> _SUAS TAREFAS_
1. Na resenha sobre Fênix Negra, de qual filme ele é descrito como praticamente um remake modificado?
2. Transcreva da resenha sobre Fênix Negra o trecho entre "Mas sobre isso, Fênix" e "é alguma coisa.", inclusive.

X-Men: Fênix Negra | Só uma despedida à altura

X-Men: Fênix Negra é uma grande metáfora de como ao ganhar poderes incontroláveis, uma pessoa ou grupo acabam criando vítimas aleatórias por onde quer que passem, sem perceberem que estão prestes a ferir justamente os que te querem bem. Ou melhor, os únicos amigos que aguentaram ficar perto de você.

Mas sobre isso, Fênix Negra é uma despedida à altura de ambas franquias X-Men, tanto da iniciada nos anos 2000, como a da reiniciada em Primeira Classe, que mantém em seus filmes do começo ao fim uma estrutura impecável (se você ignorar o primeiro Wolverine). Claro que há aquele desafio eterno das continuações ficarem tão boas quanto o original, e aqui podemos dizer que se trata de “apenas” uma continuação. Porém, momentos satisfatórios ao lado dos super-heróis que aprendemos a admirar, o que já é alguma coisa.

A história todo fã já sabe, com até um ano de antecedência, através de materiais de divulgação da Fox, trailers e notícias que todos consomem freneticamente: Jean Grey, super-poderes além do que pode controlar, caos, os mutantes se mobilizam. Este é praticamente um remake modificado de O Confronto Final (graças às estripulias temporais vistas no ótimo Dias de Um Futuro Esquecido), além de uma produção problemática, que se beneficia de maneira elementar de seu elenco de peso como Michael Fassbender e Jennifer Lawrence, mas que ao dividir muitas atenções na tela com personagens menores distribuiu demais seu peso dramático.

> _MATERIAL FORNECIDO_
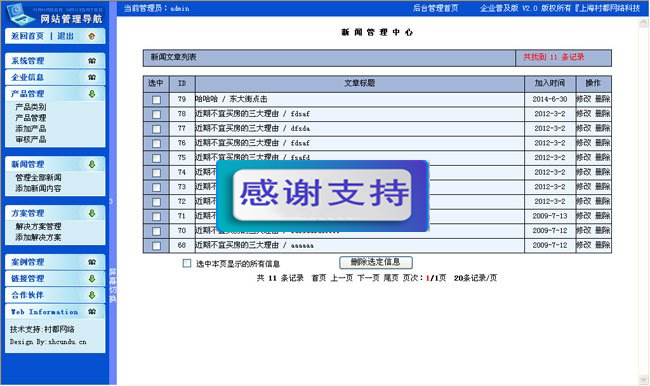The height and width of the screenshot is (386, 650).
Task: Toggle the 合作伙伴 green arrow
Action: tap(92, 295)
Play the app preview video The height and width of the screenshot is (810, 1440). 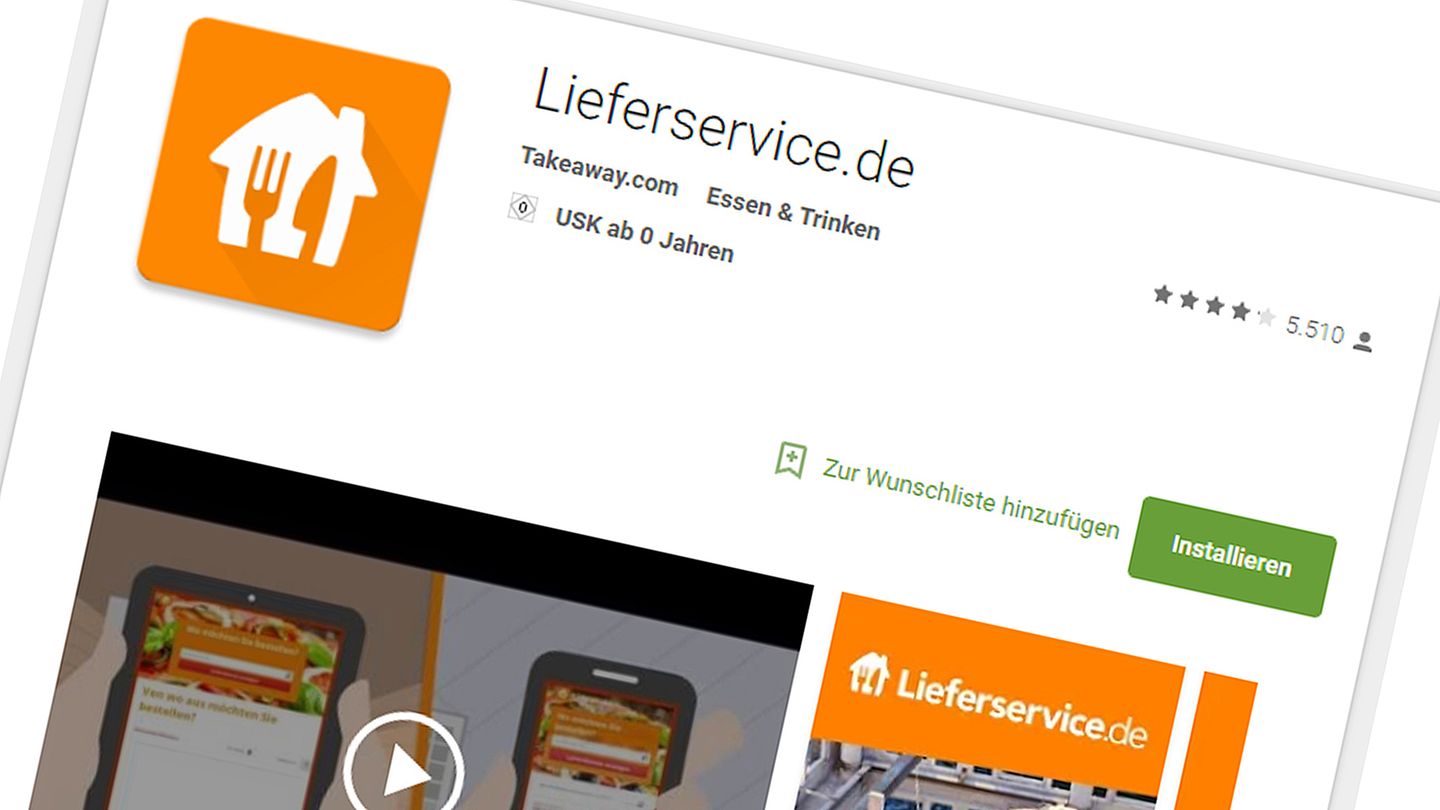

> _RESPOSTAS POR TAREFA_
1. De O Confronto Final.

2.
Mas sobre isso, Fênix Negra é uma despedida à altura de ambas franquias X-Men, tanto da iniciada nos anos 2000, como a da reiniciada em Primeira Classe, que mantém em seus filmes do começo ao fim uma estrutura impecável (se você ignorar o primeiro Wolverine). Claro que há aquele desafio eterno das continuações ficarem tão boas quanto o original, e aqui podemos dizer que se trata de “apenas” uma continuação. Porém, momentos satisfatórios ao lado dos super-heróis que aprendemos a admirar, o que já é alguma coisa.